We are bombarded with information today perhaps because some pundit chose to try and call this era “the information age.” But we’ve always had too much information or perhaps I mean more information than we can process and synthesize. This is not an insight but one of the most important theses of Friedrich Hayek.
Hayek famously wrote about the problem of knowledge: “the knowledge of the circumstances of which we must make use never exists in concentrated or integrated form but solely as the dispersed bits of incomplete and frequently contradictory knowledge which all the separate individuals possess.”
Hayek’s discussion of “The Use of Knowledge in Society” is seen primarily as a critique of centralized planning and of the planned economy so widely accepted before he wrote in 1945. It is also a cautionary tale to those who would solve the problems of society and the public sphere.
Too much information is accessible to us – too much to fully research and fully assimilate. At the same time, no one person, committee, or commission can gather as much information as they need to construct the perfect scenario or scheme to fix the problem they hope to address. What they can do is admit that the dispersed bits of knowledge which all the separate individuals possess are what might solve the problem.
In the modern, overly jargonistic speech we might call this crowd sourcing. The unassembled multitude has greater collective wisdom than any one of us. No single person this side of Samuel Johnson could write an encyclopedia but the collected multitude could produce something like Wikipedia by each person contributing his own dispersed bit of knowledge.
It is similarly jargonistic to say “let the market fix this problem.” Yet what the market proponent really means is that no government official, however wise, is likely to come up with a solution on his own because the knowledge of which he must make use does not exist in a concentrated and integrated form. Better to use all the dispersed bits of information possessed by individuals and massaged, synthesized, and implemented – however imperfectly – in that uncontrolled but organic mechanism we think of as rational economic order.
Steve Jobs left the government advice they might well take. Jobs spoke eloquently about the imperfections of backward looking research: “you can’t just ask customers what they want and then give it to them. By the time you get it built, they’ll want something new.” Research is hampered by imperfect knowledge and the whims of the individual.
One of the best comments about a potential government controlled gas pipeline mirrors Jobs.
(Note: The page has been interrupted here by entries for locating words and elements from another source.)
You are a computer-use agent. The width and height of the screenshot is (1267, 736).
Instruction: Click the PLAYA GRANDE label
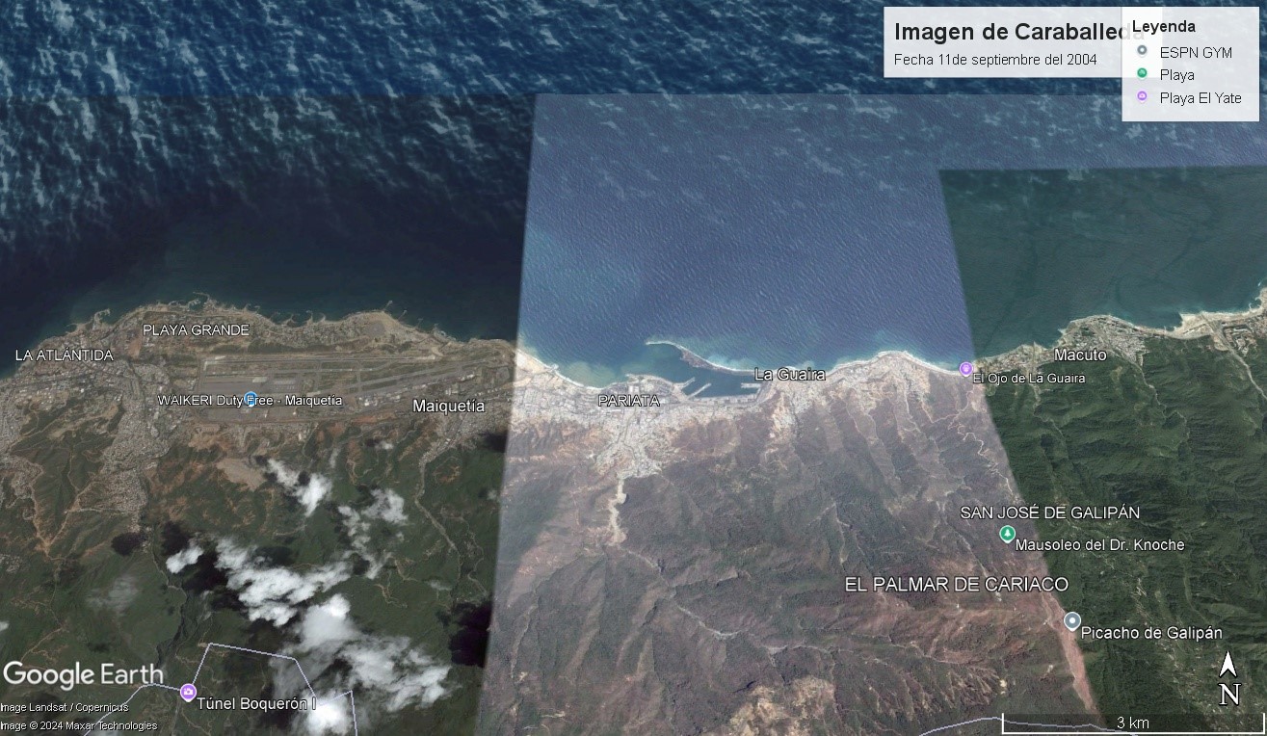click(196, 329)
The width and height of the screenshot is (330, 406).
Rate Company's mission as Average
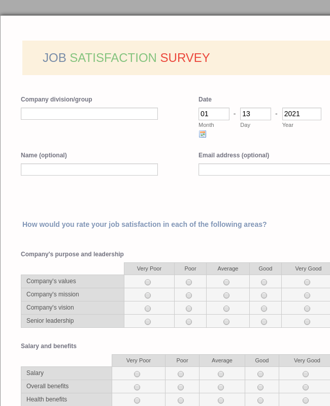click(226, 295)
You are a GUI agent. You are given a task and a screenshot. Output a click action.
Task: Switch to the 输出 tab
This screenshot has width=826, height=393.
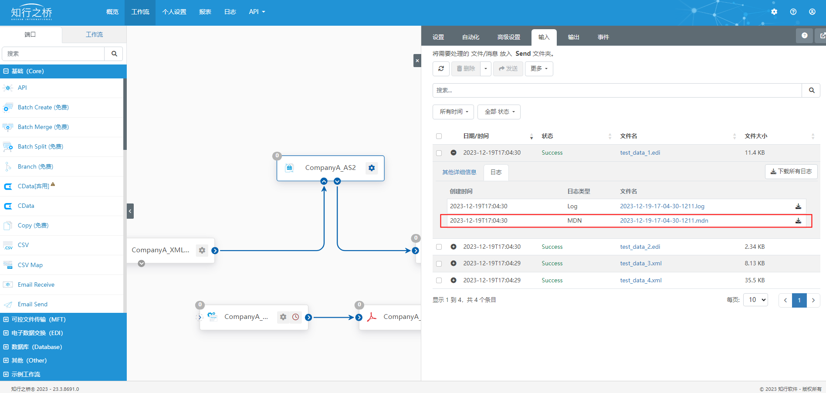pos(573,37)
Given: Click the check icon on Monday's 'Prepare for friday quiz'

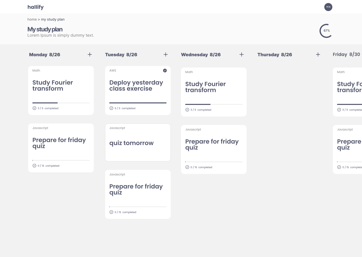Looking at the screenshot, I should [34, 166].
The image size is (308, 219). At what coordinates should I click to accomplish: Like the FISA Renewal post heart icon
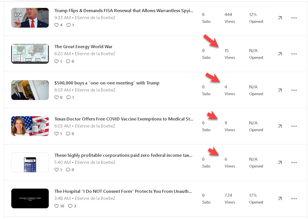coord(57,25)
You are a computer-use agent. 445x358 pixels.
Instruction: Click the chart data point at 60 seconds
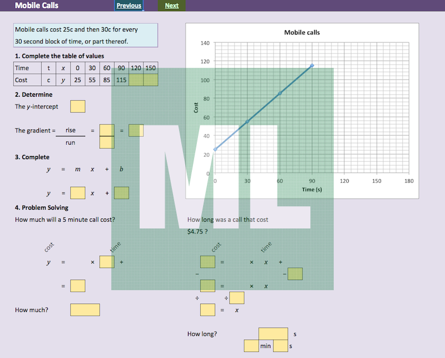tap(280, 93)
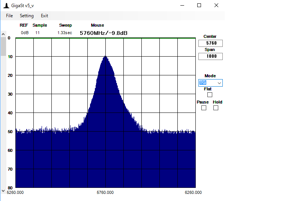The height and width of the screenshot is (201, 306).
Task: Enable the Flat checkbox
Action: pyautogui.click(x=210, y=95)
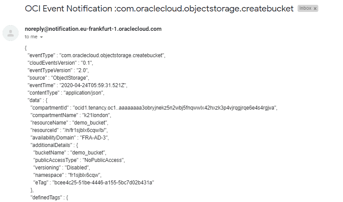Click the publicAccessType "NoPublicAccess" line
The image size is (343, 202).
[x=79, y=160]
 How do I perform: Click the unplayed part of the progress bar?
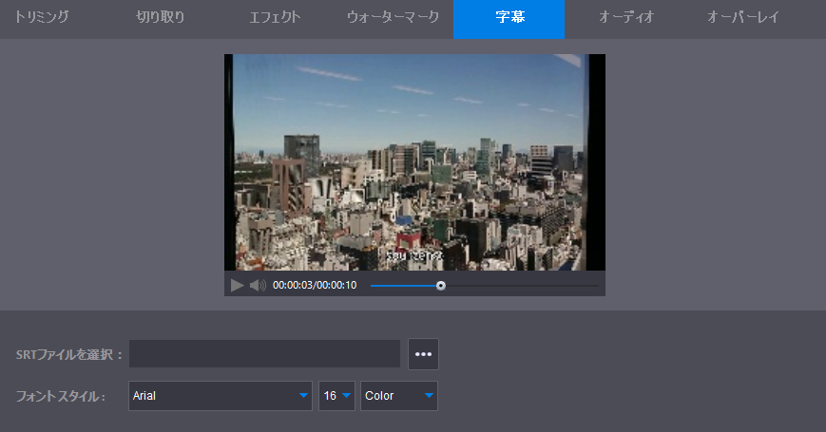click(x=523, y=285)
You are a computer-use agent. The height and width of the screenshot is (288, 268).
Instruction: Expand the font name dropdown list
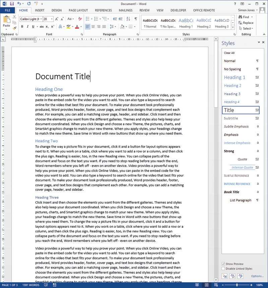point(41,19)
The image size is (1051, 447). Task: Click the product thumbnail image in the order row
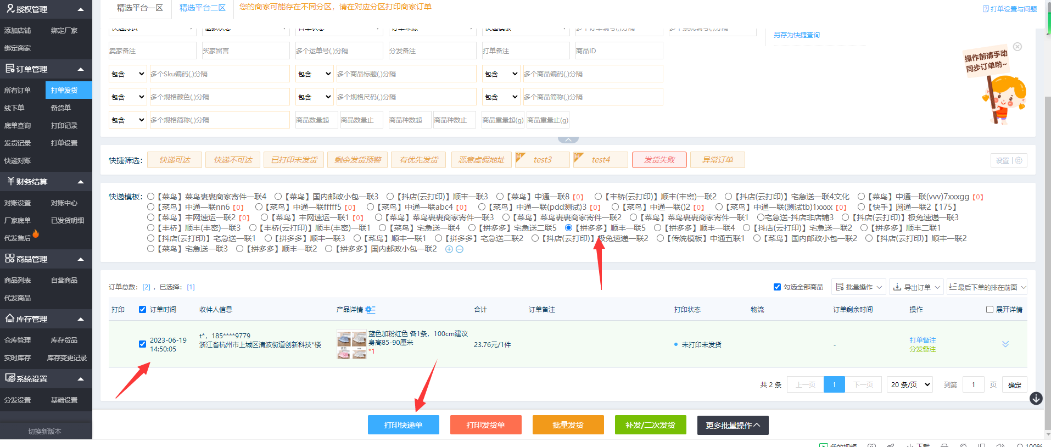(351, 344)
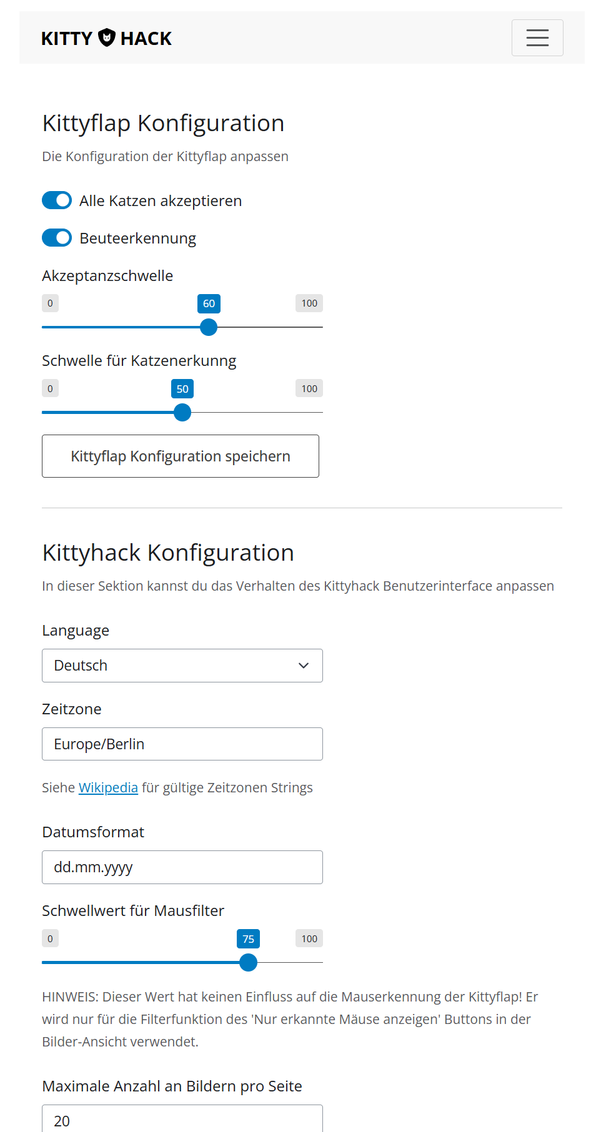Click the Kitty Hack shield cat logo
Image resolution: width=591 pixels, height=1132 pixels.
coord(107,37)
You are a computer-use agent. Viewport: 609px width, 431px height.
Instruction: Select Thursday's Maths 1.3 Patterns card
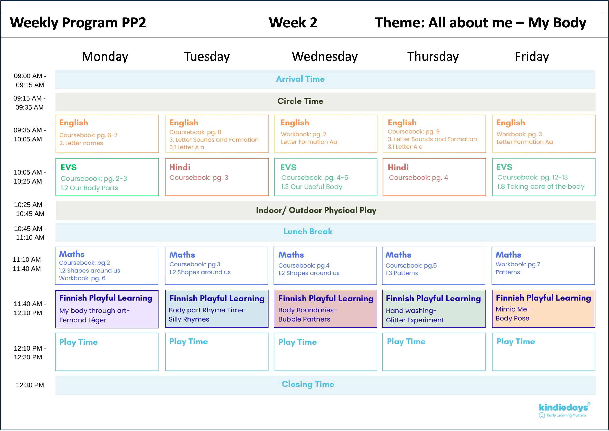click(433, 266)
Once the government has decided to finance, design, collect taxes or rates for, and build a pipeline, you can be sure that it’s no longer a good idea. The government’s best skill is not figuring out markets in a timely manner. Better to let others risk their capital and either fail or reap a reward.
Analysis of static systems is easier. It’s easier to figure out how to build a Model T more efficiently if you can presume that no one will ever want to move on to a Model A – which they will love even if they haven’t heard it yet.
Steve Jobs’s most famous comment about the imperfectability of research and knowledge is “people don’t know what they want until you show it to them.” Why, for example, would anyone ever want to turn their cell phone into a computer when they have a nicer one on their desktop? How much market could there possibly be for putting that computer on your lap? Or for some silly device that pretends to be a computer even though it’s the same size as your mousepad?
Government can and should get out of the way. I don’t mean that in a slighting way. It can figure out the ways in which it is not merely policing the playing field but has turned into an obstacle. Let’s allow the freer flow of dispersed bits of individual knowledge.